Although postal voting is available for all eligible voters in many countries, Finland limits postal voting to only non-resident citizens and those temporarily staying abroad during the elections. Hence, it is clearly the type of facilitation instrument that is targeted to a specifically defined segment of the population rather than to the electorate as a whole. This restriction becomes understandable when looking at the history of the reform. Unlike in the case of advance voting, the initiative to incorporate postal voting into the electoral system was not taken by political parties or electoral authorities but by two NGOs: the Finland Society and the Finnish Expatriate Parliament (FEP).

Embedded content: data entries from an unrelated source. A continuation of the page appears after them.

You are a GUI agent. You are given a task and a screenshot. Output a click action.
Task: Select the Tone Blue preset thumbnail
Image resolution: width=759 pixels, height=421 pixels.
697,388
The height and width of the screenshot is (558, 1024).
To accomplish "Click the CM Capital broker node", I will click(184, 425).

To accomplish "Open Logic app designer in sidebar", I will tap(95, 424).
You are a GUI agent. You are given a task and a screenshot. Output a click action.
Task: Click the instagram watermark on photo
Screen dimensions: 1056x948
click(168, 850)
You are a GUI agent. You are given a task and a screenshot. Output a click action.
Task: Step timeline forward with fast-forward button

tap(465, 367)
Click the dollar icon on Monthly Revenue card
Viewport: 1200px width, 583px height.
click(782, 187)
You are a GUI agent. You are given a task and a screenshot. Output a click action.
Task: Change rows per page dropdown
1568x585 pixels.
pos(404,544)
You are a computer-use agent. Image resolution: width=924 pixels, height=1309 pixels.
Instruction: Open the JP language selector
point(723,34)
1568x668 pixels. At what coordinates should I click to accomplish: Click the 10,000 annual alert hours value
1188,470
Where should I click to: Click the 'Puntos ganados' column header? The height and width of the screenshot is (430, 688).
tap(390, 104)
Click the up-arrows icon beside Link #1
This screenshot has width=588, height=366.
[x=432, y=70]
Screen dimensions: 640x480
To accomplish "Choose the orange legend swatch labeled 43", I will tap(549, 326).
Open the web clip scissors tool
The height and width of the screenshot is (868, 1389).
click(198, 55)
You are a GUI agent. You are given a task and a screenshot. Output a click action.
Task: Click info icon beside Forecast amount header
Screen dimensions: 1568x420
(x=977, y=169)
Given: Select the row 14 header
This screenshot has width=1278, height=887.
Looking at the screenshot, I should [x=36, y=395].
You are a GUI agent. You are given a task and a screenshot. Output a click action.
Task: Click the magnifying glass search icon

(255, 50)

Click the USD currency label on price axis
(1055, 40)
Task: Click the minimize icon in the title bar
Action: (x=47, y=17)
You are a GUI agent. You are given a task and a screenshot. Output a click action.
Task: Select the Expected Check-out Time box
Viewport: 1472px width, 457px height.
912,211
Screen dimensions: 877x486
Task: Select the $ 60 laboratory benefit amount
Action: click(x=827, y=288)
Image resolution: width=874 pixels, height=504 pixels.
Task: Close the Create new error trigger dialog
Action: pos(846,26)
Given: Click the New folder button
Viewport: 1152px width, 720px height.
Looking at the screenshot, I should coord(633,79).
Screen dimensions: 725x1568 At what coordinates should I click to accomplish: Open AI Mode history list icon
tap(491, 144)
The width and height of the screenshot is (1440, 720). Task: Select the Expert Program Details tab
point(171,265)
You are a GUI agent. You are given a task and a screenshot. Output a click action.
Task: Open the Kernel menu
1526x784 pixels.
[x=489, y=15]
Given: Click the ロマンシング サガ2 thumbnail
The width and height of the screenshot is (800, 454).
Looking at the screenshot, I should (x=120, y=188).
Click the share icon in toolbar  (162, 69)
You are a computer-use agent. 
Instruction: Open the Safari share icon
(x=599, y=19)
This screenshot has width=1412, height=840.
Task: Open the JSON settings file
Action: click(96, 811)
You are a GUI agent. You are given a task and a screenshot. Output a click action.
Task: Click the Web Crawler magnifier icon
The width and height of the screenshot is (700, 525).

The FEP called for the introduction of postal voting in each of its sessions from the year 2000 onwards (FEP Resolutions, 2015; 2012; 2010; 2007; 2005; 2002; 2000). According to the resolutions, postal voting enhances non-resident Finns’ political rights and social connectedness to Finland.
Improving voting opportunities for Finns living abroad was highlighted in the government policy programs for non-resident Finns for 2006–2011 and 2012–2016, in which the introduction of postal voting was presented as a possible way to increase the overseas voting turnout. In 2017, a change to the Election Act that included the adoption of postal voting was enacted (Hallituksen esitys eduskunnalle laiksi vaalilain muuttamisesta, 2017), and was enforced in 2018 (Laki vaalilain muuttamisesta, 2017). For advocacy groups, particularly the Finland Society and the FEP, this marked a substantial victory in a long battle. Although postal voting can be perceived as the last step in a long continuum of expanding voter facilitation, at the same time, it constitutes a completely new way of voting for Finnish elections: requirements are omitted related to specific sites and the presence of an electoral authority.
The Election Act (Vaalilaki, 1998, §66) postulates that eligible Finnish citizens who do not have a domicile in Finland or who will be abroad throughout the advance voting period and on election day are entitled to vote by mail. To do so, they must order the required documents from the subscription service of the Ministry of Justice and deliver their ballot, at their own expense, to the Central Electoral Commission of the correct municipality no later than two days before the election. Furthermore, two adults must be present at the voting situation as witnesses and must confirm their presence with their signatures and contact information, which must be submitted along with the sealed ballot. In essence, much responsibility rests on the individual voter instead of on the electoral authority in postal voting, which is one of the main reasons why its implementation faced so many obstacles over the past few decades and why decision makers have been hesitant to expand it to include all voters (cf. Oikeusministeriö, 2021).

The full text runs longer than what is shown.